In Jane Dickson’s latest art book, Are We There Yet? she invites readers to savor all the moments along the way. The roads in Dickson’s world are not mere connectors between points A and B; they are cinematic snapshots of the in-between, the messy middle we often overlook. Accompanied by insightful texts from Shannon Mattern, Daniel S. Palmer, Lucy Sante, and Yasmin Ramirez, this book offers a psychogeographic odyssey through America’s cultural landscape.
Originally known for casting light on the shadowy underbelly of Times Square in the mid-90s, Dickson’s artistic journey took a westward turn toward Los Angeles’s sprawling freeways, marking a major shift in both her art and her life. Fueled by the challenges of motherhood and her departure from the city that had long been her muse, her depictions of highways and the quiet, liminal spaces around them have become metaphors for the often unnoticed contours of American life.
Dickson’s paintings, crafted from her own photographs, meander along highways, slip into back-lot parking spaces, and drift through lanes of desire. Rendered on unconventional materials like linen and AstroTurf, her works layer oil, acrylic, and oil stick to transform ordinary paths into enigmatic passages—a perpetual tease of something or someone just beyond the horizon.
While modern highway systems symbolize the sleek machinery of elite transport, what about the humans within it? How much of our lives are spent in transit, caught between where we are and where we’re heading? The open road promises escape, yet there’s a primal thrill in catching the eye of a stranger from the next car over. It’s an ancient instinct—being watched is the first step toward being devoured.
All of Dickson’s work is haunted by this specter of the gaze. In her Road Trip series (1999–2001), these oil-on-linen paintings pull you into the driver’s seat, presenting the illusion of control that is both seductive and hollow. It’s not about who’s riding shotgun; what truly fastens you in is the eerie sensation that, no matter how free you think you are, you’re buckled up in a bubble, alienated from the world—even from the passenger’s side.
Take “Road Trip 2” (1999), where the distance between your car and the others ahead feels almost mocking. They’re there, but they might as well be a million miles away, isolated in their metal shells, just as you are. Or consider “Road Trip 8” (2000)—a stretch of perfect, empty highway disappearing into the horizon under a pristine, cloudless sky. The sheer emptiness screams potential.

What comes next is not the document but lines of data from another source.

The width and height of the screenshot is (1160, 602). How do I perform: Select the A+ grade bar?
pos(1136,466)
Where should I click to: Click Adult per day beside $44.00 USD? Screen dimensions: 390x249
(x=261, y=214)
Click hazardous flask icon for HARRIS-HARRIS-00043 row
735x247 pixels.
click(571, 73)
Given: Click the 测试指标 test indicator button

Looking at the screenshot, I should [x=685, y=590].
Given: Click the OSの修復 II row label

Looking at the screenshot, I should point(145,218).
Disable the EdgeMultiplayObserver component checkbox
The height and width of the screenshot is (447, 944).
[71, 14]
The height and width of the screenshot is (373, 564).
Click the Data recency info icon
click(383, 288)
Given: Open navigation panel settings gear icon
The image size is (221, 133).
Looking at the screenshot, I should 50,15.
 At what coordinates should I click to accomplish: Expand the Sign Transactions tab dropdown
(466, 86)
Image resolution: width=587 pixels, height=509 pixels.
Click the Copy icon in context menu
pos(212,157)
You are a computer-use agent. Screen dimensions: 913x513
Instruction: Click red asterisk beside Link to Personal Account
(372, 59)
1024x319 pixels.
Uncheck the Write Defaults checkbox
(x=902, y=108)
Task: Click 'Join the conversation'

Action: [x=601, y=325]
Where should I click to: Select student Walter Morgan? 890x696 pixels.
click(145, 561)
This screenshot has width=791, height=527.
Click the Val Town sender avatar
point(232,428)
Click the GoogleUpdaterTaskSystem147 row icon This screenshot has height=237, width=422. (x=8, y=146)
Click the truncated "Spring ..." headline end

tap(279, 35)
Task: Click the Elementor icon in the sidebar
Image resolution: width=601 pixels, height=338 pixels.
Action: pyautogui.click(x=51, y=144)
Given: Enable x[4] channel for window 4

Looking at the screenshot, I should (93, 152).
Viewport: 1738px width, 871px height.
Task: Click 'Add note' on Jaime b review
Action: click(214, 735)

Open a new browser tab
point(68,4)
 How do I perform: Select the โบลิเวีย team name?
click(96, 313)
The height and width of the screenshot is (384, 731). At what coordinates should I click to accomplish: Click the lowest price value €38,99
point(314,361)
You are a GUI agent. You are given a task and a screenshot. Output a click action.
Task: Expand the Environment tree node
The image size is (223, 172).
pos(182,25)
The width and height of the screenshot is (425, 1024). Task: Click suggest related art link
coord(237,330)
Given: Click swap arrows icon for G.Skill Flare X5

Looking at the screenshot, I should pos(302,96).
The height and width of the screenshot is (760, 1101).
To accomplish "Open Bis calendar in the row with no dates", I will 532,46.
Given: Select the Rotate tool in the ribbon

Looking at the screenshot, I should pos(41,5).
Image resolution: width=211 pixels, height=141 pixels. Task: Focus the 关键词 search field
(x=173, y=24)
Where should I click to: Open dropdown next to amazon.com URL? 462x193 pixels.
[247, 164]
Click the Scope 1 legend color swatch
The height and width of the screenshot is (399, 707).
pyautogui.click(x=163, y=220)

No traffic, no rules, no limits. But that freedom? It’s a mirage.
Dickson’s work doesn’t fixate on the familiar symbols or bold, pop-inspired shapes. Instead, she revels in the beauty found within the grit of industrial landscapes. As she once said, “The highway is a key to the American psyche.”
So, go ahead. Lower that car window and let your eyes wander past the blacktop. Can you feel it? That invisible thread linking the city lights to the rural quiet? It’s as if the open road dares us to ponder where the next exit will lead. What are the odds at the casino buffet? Is the drugstore still open, or are we too late? The journey is ongoing, and in Are We There Yet?, the road trip has only just begun.